Canadian dollar steadies as oil prices climb

FILE PHOTO: A Canadian dollar coin, commonly known as the "Loonie", is pictured in this illustration picture taken in Toronto·Reuters
In this article:

TORONTO (Reuters) - The Canadian dollar steadied against its U.S. counterpart on Monday, as higher oil prices offset broad-based gains for the greenback and investors awaited domestic inflation data later in the week.

Canada's consumer price index report for March, due on Wednesday, could help guide expectations for further tightening from the Bank of Canada.

Last Wednesday, the central bank raised its benchmark interest rate by half of a percentage point to 1%, its biggest single hike in more than two decades, to try to limit inflation.

The Federal Reserve is also expected to move aggressively to tackle inflation, which helped push the U.S. dollar higher against a basket of major currencies.

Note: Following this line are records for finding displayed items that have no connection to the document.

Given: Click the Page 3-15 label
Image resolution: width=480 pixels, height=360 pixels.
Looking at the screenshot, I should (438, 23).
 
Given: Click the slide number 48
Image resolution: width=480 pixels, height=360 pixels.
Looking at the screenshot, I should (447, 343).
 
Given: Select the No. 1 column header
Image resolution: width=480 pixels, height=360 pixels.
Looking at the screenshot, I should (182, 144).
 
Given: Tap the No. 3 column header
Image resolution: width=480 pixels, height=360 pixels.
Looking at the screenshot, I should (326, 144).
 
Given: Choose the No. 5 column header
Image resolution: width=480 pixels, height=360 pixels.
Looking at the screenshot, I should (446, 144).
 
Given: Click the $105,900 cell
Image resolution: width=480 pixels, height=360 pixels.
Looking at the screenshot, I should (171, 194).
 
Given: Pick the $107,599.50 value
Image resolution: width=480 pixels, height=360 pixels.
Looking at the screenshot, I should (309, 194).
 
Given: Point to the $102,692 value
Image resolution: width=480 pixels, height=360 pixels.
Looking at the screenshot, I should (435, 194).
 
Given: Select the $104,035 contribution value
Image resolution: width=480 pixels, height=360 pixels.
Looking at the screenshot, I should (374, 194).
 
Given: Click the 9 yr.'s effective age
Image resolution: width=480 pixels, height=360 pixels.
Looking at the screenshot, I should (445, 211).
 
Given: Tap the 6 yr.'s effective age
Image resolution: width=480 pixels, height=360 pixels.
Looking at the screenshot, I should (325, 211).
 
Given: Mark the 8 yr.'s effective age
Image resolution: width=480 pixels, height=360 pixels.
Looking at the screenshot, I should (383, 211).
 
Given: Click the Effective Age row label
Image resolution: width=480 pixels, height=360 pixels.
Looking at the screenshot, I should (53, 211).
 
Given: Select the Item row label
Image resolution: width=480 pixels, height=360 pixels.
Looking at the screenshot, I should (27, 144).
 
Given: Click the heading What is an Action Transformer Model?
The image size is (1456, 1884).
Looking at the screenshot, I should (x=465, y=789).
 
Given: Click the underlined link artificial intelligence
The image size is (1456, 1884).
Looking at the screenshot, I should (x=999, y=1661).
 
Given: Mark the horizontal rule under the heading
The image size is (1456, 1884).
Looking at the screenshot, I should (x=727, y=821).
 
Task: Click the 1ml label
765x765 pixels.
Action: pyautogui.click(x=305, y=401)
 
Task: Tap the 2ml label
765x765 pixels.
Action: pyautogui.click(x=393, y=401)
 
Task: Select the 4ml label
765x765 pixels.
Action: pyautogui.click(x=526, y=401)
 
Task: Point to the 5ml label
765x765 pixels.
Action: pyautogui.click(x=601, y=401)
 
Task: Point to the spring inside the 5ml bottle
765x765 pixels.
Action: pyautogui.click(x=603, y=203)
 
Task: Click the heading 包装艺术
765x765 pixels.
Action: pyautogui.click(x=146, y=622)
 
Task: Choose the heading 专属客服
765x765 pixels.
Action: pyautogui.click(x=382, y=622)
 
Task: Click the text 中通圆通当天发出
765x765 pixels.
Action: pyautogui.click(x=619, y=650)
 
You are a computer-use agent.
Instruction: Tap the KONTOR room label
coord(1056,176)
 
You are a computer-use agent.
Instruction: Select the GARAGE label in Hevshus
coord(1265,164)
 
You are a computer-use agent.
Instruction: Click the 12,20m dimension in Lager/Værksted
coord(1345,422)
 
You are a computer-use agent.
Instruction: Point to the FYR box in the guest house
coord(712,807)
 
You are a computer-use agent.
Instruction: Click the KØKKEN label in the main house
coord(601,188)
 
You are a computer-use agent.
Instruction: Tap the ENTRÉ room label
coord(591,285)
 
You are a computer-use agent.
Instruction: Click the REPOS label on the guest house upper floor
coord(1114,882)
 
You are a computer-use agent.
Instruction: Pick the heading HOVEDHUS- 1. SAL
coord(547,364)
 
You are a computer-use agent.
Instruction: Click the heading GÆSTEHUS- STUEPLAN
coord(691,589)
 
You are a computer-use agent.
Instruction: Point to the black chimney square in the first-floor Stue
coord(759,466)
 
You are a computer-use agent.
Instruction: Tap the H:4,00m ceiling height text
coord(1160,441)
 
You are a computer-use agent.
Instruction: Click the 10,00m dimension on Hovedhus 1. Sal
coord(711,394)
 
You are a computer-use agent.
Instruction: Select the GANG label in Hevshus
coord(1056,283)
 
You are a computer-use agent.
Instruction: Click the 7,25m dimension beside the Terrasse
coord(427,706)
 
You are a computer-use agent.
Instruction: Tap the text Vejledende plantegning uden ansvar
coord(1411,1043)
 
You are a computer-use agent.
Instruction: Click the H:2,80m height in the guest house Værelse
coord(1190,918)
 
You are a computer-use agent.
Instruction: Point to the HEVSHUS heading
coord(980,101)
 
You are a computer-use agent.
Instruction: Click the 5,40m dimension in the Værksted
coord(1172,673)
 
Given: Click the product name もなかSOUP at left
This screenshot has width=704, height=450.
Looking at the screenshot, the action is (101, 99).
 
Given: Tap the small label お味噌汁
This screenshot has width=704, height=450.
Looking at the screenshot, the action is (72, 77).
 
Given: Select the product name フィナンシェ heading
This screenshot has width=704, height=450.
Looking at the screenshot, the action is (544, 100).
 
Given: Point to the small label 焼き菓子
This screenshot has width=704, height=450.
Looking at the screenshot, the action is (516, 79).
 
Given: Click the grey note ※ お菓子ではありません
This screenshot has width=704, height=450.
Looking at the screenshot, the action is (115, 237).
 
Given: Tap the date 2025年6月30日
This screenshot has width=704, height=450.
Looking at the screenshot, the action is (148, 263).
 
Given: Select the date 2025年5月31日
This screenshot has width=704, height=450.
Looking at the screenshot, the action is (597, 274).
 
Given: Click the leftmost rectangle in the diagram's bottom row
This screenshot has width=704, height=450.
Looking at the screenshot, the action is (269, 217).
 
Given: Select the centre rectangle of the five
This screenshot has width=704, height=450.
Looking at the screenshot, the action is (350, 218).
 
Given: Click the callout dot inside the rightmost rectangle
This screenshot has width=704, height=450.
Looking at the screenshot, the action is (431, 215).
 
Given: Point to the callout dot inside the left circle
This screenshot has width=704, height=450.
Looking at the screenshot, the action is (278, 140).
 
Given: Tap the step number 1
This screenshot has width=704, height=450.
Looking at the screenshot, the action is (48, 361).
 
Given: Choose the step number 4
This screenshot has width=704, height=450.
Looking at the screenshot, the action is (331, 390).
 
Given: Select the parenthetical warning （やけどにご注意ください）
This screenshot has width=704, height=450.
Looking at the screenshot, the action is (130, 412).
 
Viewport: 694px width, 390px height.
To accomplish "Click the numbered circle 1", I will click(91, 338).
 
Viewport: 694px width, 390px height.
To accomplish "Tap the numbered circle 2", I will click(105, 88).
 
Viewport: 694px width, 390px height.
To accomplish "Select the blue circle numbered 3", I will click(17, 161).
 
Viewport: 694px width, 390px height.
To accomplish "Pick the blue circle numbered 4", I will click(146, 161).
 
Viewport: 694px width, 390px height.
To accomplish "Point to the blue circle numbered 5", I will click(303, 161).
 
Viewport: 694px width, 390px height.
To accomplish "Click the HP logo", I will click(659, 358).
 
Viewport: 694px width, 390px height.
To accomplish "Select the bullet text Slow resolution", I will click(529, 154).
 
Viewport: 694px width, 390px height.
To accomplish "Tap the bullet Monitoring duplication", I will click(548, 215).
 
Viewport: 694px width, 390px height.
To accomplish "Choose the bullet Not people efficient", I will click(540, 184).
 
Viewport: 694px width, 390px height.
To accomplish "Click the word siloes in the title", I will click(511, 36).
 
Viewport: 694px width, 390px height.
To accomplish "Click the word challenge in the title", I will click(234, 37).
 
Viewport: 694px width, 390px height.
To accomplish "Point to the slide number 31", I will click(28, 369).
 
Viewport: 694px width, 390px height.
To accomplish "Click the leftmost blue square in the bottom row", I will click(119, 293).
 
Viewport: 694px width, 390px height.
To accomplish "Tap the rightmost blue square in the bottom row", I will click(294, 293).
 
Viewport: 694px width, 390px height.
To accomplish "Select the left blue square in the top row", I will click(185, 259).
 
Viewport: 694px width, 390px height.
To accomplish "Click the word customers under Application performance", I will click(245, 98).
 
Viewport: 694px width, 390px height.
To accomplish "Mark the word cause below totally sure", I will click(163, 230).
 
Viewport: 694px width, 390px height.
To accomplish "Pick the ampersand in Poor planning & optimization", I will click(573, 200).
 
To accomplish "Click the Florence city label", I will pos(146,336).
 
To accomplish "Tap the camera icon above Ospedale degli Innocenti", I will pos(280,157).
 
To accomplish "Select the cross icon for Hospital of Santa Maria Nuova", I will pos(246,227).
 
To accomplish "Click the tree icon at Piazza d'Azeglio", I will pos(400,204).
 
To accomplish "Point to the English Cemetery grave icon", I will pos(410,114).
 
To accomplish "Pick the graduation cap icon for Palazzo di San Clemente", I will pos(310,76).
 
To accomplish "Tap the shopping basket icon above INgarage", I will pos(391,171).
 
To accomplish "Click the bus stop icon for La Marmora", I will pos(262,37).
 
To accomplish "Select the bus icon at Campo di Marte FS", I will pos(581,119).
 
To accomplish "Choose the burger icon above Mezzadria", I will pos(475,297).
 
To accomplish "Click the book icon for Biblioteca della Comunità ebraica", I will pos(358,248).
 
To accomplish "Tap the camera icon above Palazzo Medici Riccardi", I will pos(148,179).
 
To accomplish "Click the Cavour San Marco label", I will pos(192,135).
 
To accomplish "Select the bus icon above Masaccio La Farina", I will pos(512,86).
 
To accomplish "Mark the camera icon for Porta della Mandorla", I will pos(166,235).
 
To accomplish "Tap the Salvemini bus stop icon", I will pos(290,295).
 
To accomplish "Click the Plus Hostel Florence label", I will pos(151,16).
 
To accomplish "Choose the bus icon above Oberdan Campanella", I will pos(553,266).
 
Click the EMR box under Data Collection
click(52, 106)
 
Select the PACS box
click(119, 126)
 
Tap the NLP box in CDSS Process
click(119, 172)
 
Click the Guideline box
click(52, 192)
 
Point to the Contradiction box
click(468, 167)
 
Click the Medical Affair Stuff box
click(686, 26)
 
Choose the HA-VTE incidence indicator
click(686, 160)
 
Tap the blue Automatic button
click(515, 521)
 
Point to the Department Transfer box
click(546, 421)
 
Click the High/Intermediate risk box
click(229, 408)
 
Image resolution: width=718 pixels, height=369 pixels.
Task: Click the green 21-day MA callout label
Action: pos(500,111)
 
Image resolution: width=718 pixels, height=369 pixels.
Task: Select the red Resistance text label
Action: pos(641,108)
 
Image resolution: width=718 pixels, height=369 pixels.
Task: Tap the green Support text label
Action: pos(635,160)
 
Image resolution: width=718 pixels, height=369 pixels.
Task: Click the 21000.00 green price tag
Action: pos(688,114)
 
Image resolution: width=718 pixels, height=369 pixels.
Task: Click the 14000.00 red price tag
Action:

Meanwhile, U.S. crude oil futures settled 1.2% higher at $108.21 a barrel as outages in Libya deepened concern over tight global supply amid the Ukraine crisis.

The Canadian dollar was nearly unchanged at 1.2613 to the greenback, or 79.28 U.S. cents, after trading in a range of 1.2604 to 1.2644.

Activity in the foreign exchange market was lighter than usual with a number of major financial centers closed for Easter Monday.

Speculators have raised their bullish bets on the Canadian dollar to the highest in four weeks, data from the U.S. Commodity Futures Trading Commission showed on Friday.

The loonie has gained 0.2% since the beginning of the year, trailing only the Australian dollar among G10 currencies.

Canadian government bond yields edged higher across the curve. The 10-year touched its highest level since January 2014 at 2.800% before dipping to 2.784%, up nearly 1 basis points on the day.